Just talking about the book gets me excited. Suffice to say, the book follows the archetype of myth to a T and is aware of it. It is clearly the origin story of most heroes, a very Superman vibe to be sure. And it is this facet of the comic that I love so much. It is the typical Hero’s Journey, Battling Boy himself (as we know our protagonist) might as well be named Young Hero and sports Luke Skywalker hair on the cover. And yet it bucks this trend in several ways. Rather than an orphan a la Batman, Superman, or damn near every other hero, Battling Boy has parents. He even calls on his dad for help! When have we seen heroes ask their parents for assistance? When his father returns home and decides it’s time for his sons time for ‘Rambling,’ the Nu-Gods rite of passage and the obvious journey our hero must take, Battling Boy is aware of it and questions whether or not he is really ready to go. Delightful interactions between son and father play with these notions of modern boy and mythic father.

aye I mean aye ayeThe story is layered and throughout you can find mirroring of characters and events. The opening scene of normal Arcopolis kids playing soccer is matched by the first scenes we see of Battling Boy, himself playing a similar game with kids of Nu-Gard. Father and son have panels showing them in combat in similar maneuvers and making the same sounds. This use of the medium, where you can flip back and forth a few pages to look at the two side by side, is what its all about. It plays to the strengths of the graphic novel format, rather than be a story that happens to be illustrated.

Paul Pope has said in interviews that after all of his previous work he’s trying to take this in a more kid-friendly direction. That’s not to say the book feels like it was written for fifth graders, far from it. It doesn’t pull any punches but nor does it try to disgust or shock. There’s a den of evil reminiscent of Mos Eisley full of monsters, mummy men, and giant spider-people but it doesn’t show them doing anything overly vile or terrible. The kids being kidnapped in the opening scene are hinted at as having terrible fates but so far we don’t have any idea. It tells that heroic journey, with a young kid being moved towards his destiny, his adulthood and whether he’s ready or not he must do so. I can see this playing so well to kids of that age who are finding themselves more and more responsible. They’ve been provided the tools (Battling Boy is given an invisible credit card, an apartment, a monster manual, and 12 magical totem shirts) but how they make their way in the world is up to them. Their parents trust them to make the right calls. Battling Boy mirrors that time of adolescence in a super manner. A kid could pick this book up, feel that connection and be drawn in. Battling Boy doesn’t know what he’s doing exactly, and he might even be doing it for the wrong reasons but he’s trying, and that’s a message kids will get.
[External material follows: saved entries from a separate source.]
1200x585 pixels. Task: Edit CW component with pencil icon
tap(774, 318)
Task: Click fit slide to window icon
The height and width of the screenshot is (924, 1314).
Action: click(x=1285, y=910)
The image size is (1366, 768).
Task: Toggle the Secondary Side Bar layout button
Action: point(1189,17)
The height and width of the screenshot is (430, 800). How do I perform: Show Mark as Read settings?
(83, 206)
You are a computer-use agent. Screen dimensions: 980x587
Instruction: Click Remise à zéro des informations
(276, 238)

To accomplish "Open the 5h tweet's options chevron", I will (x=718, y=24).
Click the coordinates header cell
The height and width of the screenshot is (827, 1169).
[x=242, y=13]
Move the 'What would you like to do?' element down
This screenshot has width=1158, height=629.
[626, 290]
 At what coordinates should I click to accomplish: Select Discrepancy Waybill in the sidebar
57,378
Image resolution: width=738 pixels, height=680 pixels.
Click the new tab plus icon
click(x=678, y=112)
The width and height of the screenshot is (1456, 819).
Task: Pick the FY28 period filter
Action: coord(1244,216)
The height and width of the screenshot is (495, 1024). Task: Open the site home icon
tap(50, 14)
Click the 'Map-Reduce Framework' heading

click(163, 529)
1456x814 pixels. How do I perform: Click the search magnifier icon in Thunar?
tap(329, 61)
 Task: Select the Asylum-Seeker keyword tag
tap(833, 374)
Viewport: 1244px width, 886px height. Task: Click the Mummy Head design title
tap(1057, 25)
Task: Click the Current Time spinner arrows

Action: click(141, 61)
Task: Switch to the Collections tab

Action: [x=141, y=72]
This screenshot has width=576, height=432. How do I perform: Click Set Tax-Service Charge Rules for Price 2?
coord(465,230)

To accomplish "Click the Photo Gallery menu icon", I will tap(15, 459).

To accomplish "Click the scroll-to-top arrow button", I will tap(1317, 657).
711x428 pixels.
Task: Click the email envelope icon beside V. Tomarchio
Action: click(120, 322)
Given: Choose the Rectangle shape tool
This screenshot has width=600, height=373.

I can’t remember the last time I had such a strong connection to a comic that hit upon so many of my personal favorite ideas: superheroes, myth, father-son relationships, fashionable power-shirts, floating space-monster heads, an ass-kicking young heroine to match our hero. That last one? That’s Aurora West, daughter of Haggard West the ray gun toting Batmanesque now dead hero from the opening. She comes in, rays firing at the end of this first tome and her book The Rise of Aurora West is out Sept 30th.

Final Thoughts—

Battling Boy is a great read, regardless of age. As a first entry this book does a bang up job of pulling you into the universe and playing with myth. Everyone would do well to pick up a copy and check it out. Check them both out! I cannot recommend this series enough, based solely off this offering.